Arthur C. Clarke’s third law states “any sufficiently advanced technology is indistinguishable magic.”
One magic show that I really like is Penn and Teller’s “Fool Us,” where magicians present their latest techniques and try to fool the hosts, Penn Jillette and Raymond Teller. If Penn and Teller can determine how a trick was done, they try to explain it to the magician using rather cryptic terminology.
NVIDIA’s Jetson AGX Xavier (Fig. 1) isn’t a magical device, but it is advanced technology that can do some amazing things. In particular, it can handle advanced machine-learning (ML) inference chores such as doing object recognition on video streams from multiple cameras. To many this may seem like magic, but it’s simply a matter of taking advantage of the company’s advanced hardware and plethora of software.
1. NVIDIA’s Jetson AGX Xavier module (right) sits inside the development system (left).
The first part of this series, “NVIDIA Jetson AGX Xavier Part 1: Hardware,” examined the details of the Jetson AGX Xavier hardware. The 350-mm2 system-on-chip has over 9 billion transistors. This includes quad, 64-bit Arm cores and a Volta GPU with 512 CUDA Tensor cores and eight Volta stream processors. There’s also a deep-learning accelerator (DLA) and programmable vision accelerator (PVA).
Software support for the AGX Xavier is the same as for the earlier Jetson TX1 and TX2. This includes NVIDIA JetPack and DeepStream SDKs plus support for the company’s CUDA, cuDNN, and TensorRT software libraries. These support ML frameworks like TensorFlow and Caffe.
I started exploring NVIDIA’s software using its “Two Days to a Demo” (Fig. 2). This is a step-by-step guide to using the software that runs on the Jetson AGX Xavier, as well as training software that can run on your workstation or in the cloud. I did my training locally running on the NVIDIA GeForce RTX 2080 Ti.
2. “Two Days to a Demo” ties together the DIGITS training system with the inference engine applications running on the Jetson AGX Xavier.
The process does take two days, but you’re learning things all along the way. The host software runs the same Ubuntu 16.04 Linux that runs on the Jetson AGX Xavier. Training can be done on the latter; however, the amount of storage and processing power available makes this a very long and tedious process. I picked up a 2-TB M.2 solid-state drive for my Core i7 PC to handle the large data sets used for training.

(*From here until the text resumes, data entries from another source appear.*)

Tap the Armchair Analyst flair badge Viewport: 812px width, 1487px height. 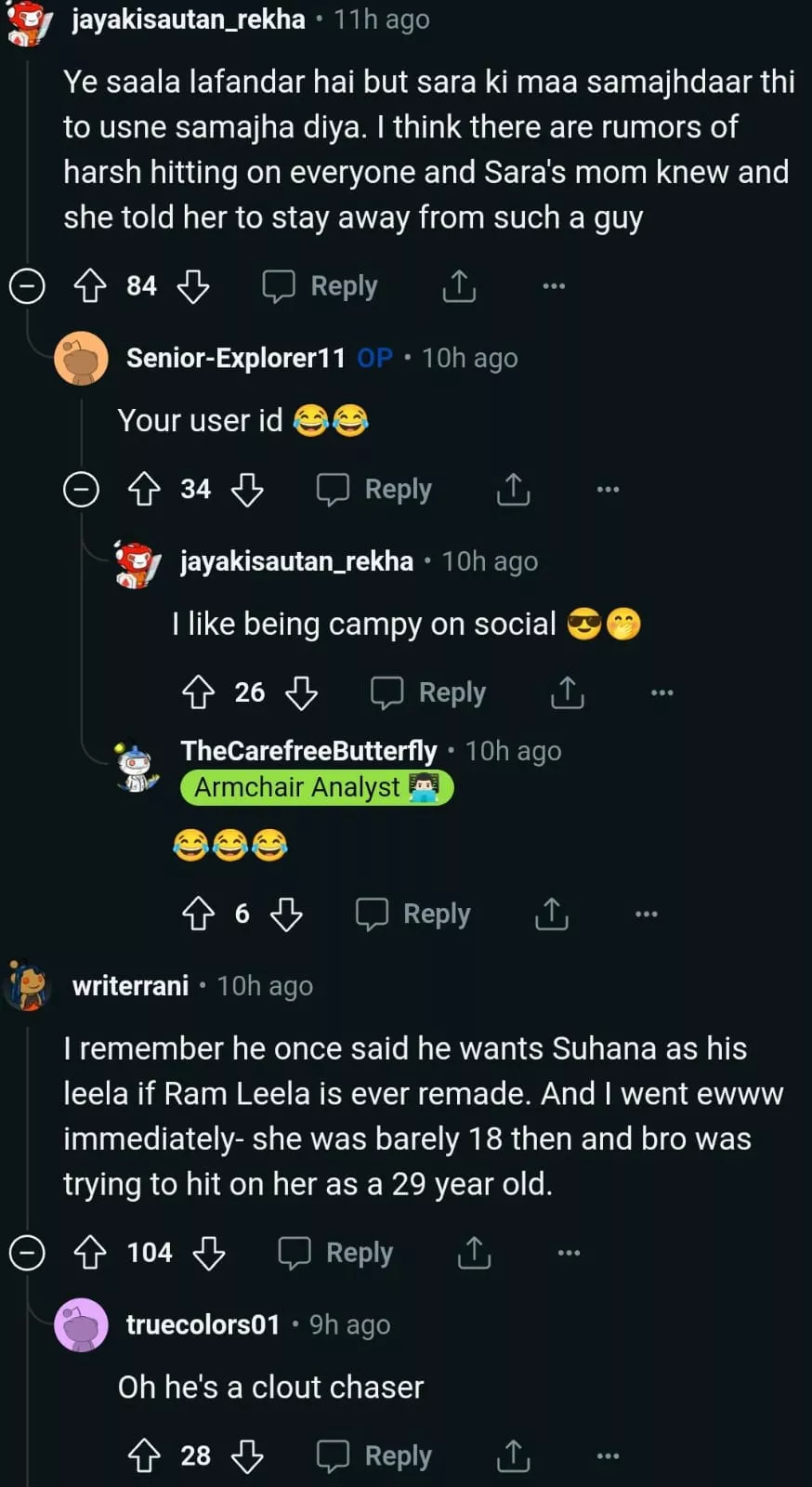coord(316,788)
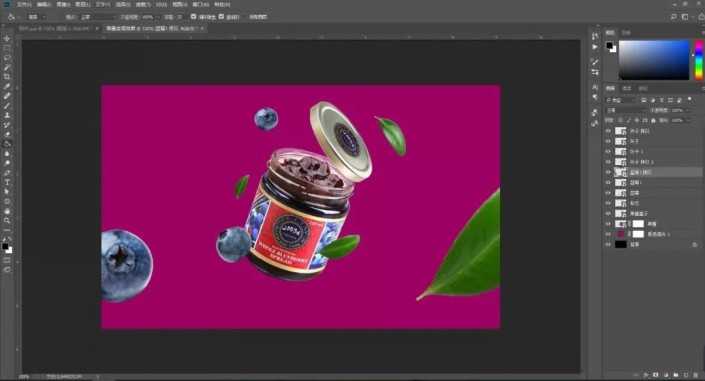Select the Hand tool
The image size is (705, 381).
pos(7,211)
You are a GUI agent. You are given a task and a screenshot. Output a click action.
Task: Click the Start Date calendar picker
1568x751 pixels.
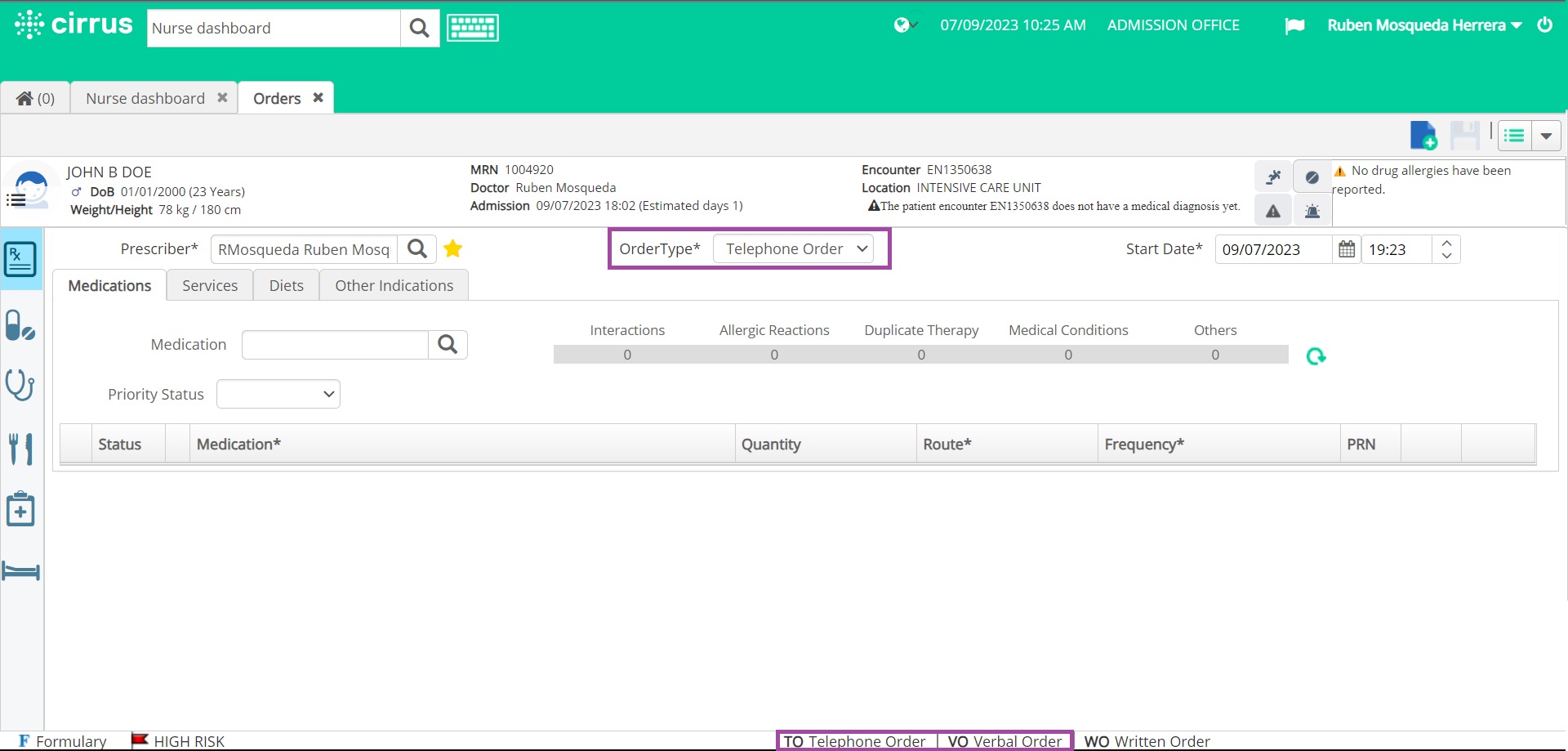pyautogui.click(x=1346, y=249)
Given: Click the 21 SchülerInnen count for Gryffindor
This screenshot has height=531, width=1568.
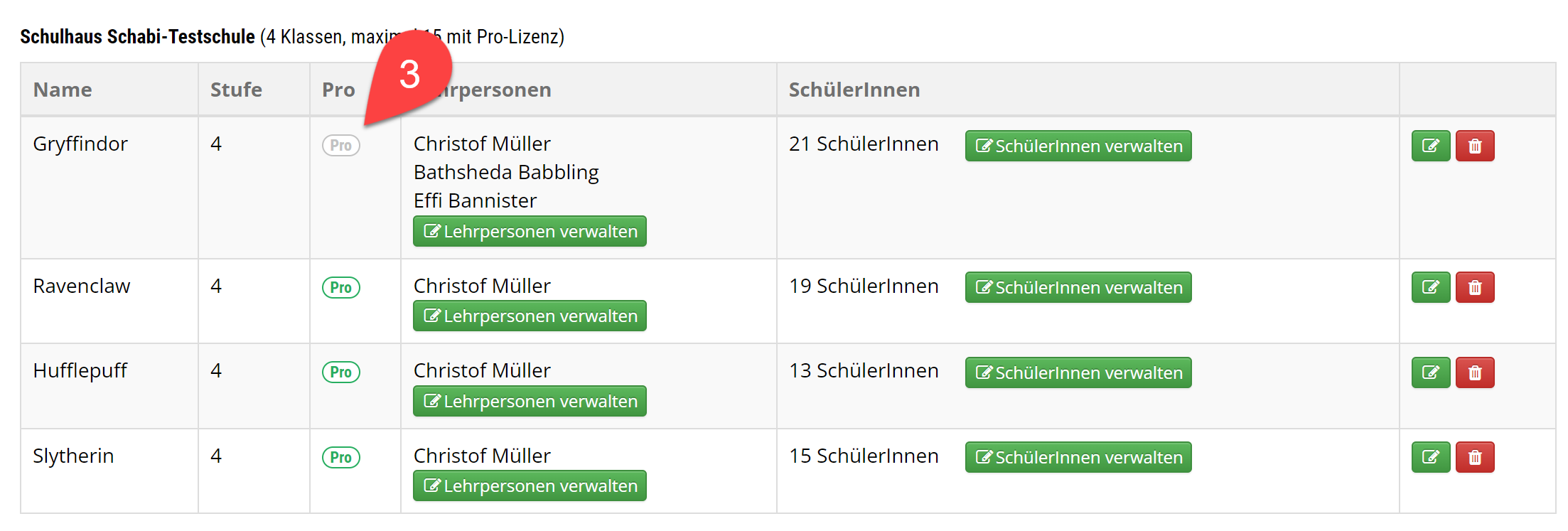Looking at the screenshot, I should 864,144.
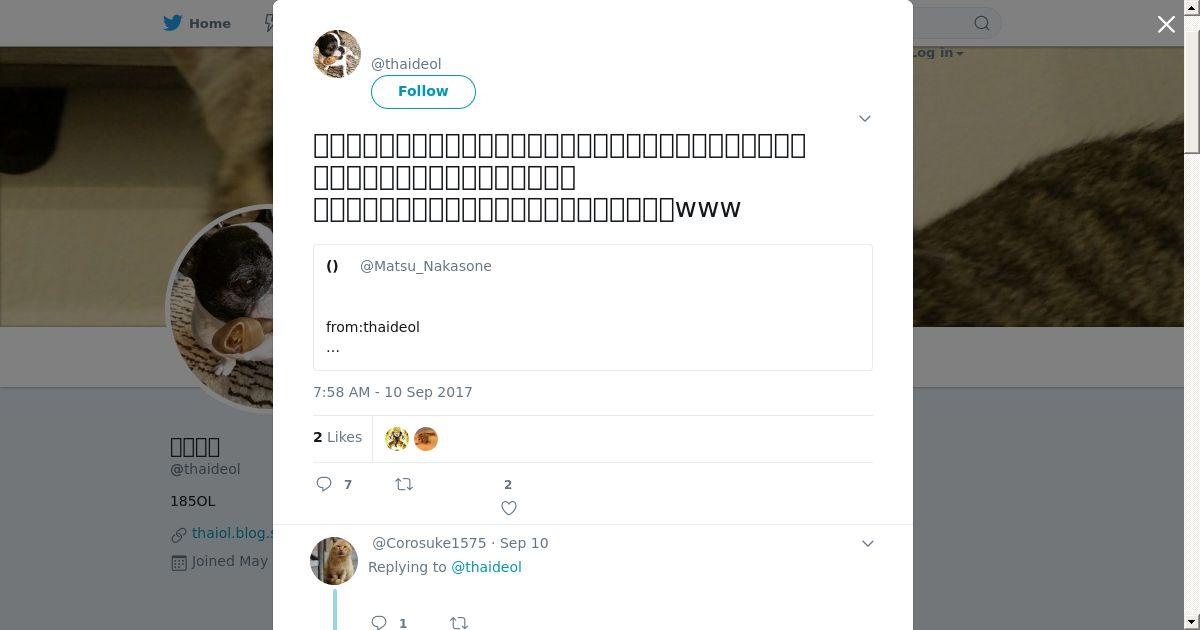This screenshot has height=630, width=1200.
Task: Retweet Corosuke1575's reply
Action: 459,622
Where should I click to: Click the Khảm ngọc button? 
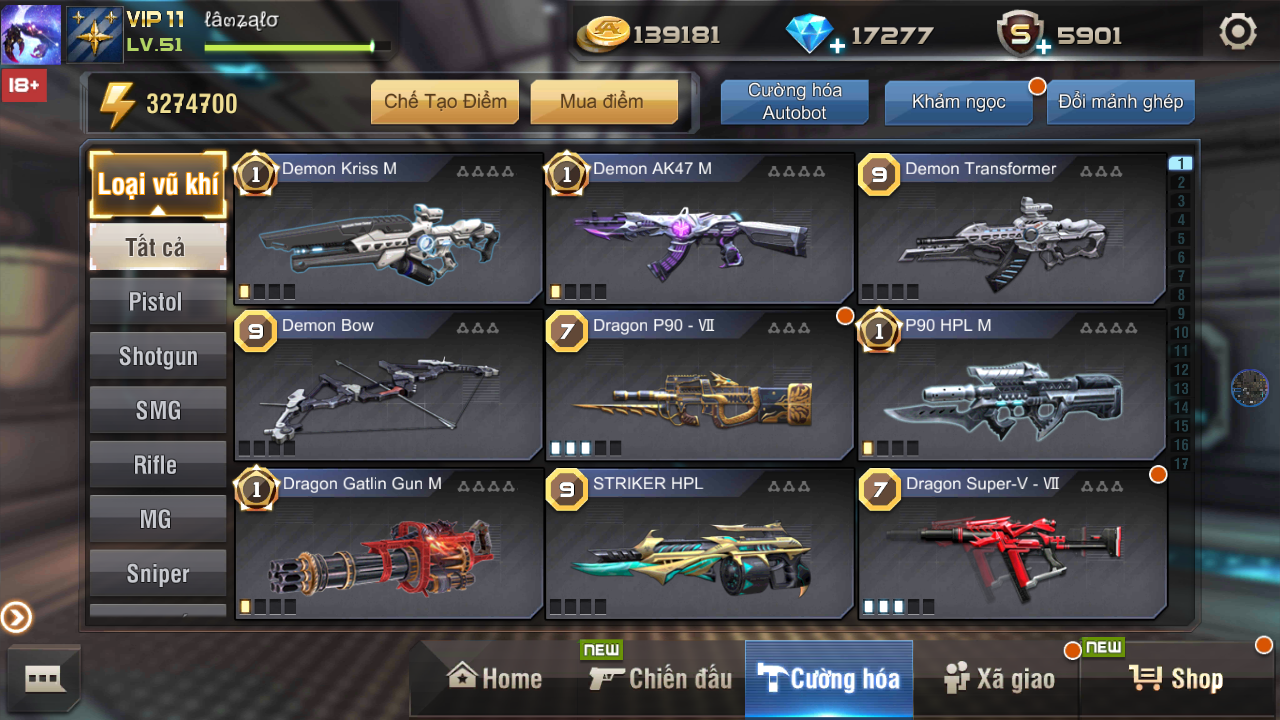coord(958,102)
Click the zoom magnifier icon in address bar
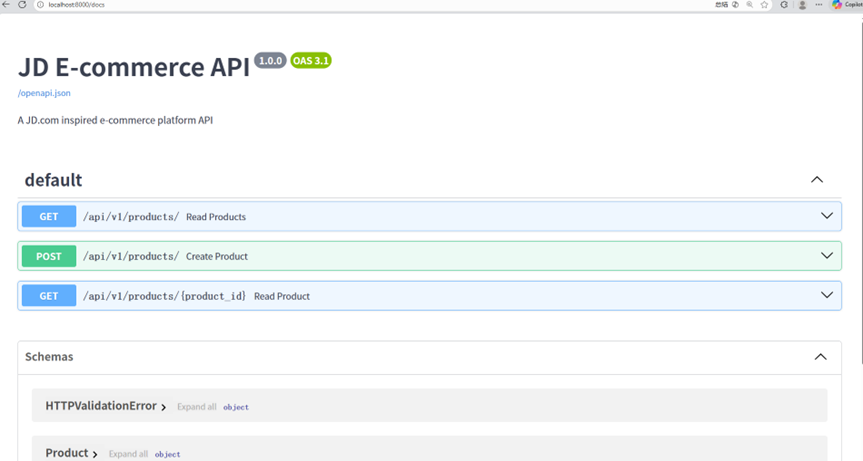The image size is (863, 461). tap(749, 5)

The Jetson AGX Xavier comes with JetPack installed, but I had to install it on my PC. Doing so with a multiple boot and secure-boot support actually took more effort than going through the training guide.
The first step after the software is installed is to run some preconfigured demo applications. One takes advantage of the camera that can be plugged into the Jetson AGX Xavier to highlight the real-time processing power of system running the TensorRT support. It is a good way to make sure that all of the hardware is working properly.
Next comes the setup of the DIGITS training framework (Fig. 3) that runs on the host or in the cloud. This web-based system, written in Python, is designed for training deep-neural-network (DNN) models. DIGITS uses Docker, a container-based processing engine commonly employed in the enterprise. The NVIDIA GPU Cloud (NGC) provides Docker containers for DIGITS training that require minimal configuration. Consequently, a new user can actually take advantage of the system within the two-day timeframe.
3. NVIDIA’s DIGITS is a web-based interface to a Docker-based AI training system.
The exercises in the guide are progressively more complex and ambitious, thereby providing a good overview of the capability of DIGITS. By the time I made it through the guide, I was able to take new training data and add it to an existing model. It’s also possible to exploit the different types of machine-learning acceleration within the system. One example is the ability to enable and disable the DLA.
The examples in the guide support image-recognition classification, object-detection localization, and segmentation free space (Fig. 4). They use 2D images as well as processing video streams. Of course, the machine-learning support that can be provided by the Jetson AGX Xavier isn’t limited to these types of inputs.
4. The Jetson AGX Xavier can identify and segment images using machine-learning models.
The child in the presentation does a good job of introducing DIGITS and how to train neural-network models. It doesn’t go into detail on how to create applications that incorporate the inference engines used in sample applications. This is an area where developers will have to delve deeper into tools like TensorRT. One reason for not including this demo is that different programming languages can be used.
NVIDIA has additional tutorials on GitHub, including Deep Reinforcement Learning in Robotics.
Overall, the two-day demo is a great starting point and reveals some of the magic behind deep neural networks running on the Jetson AGX Xavier.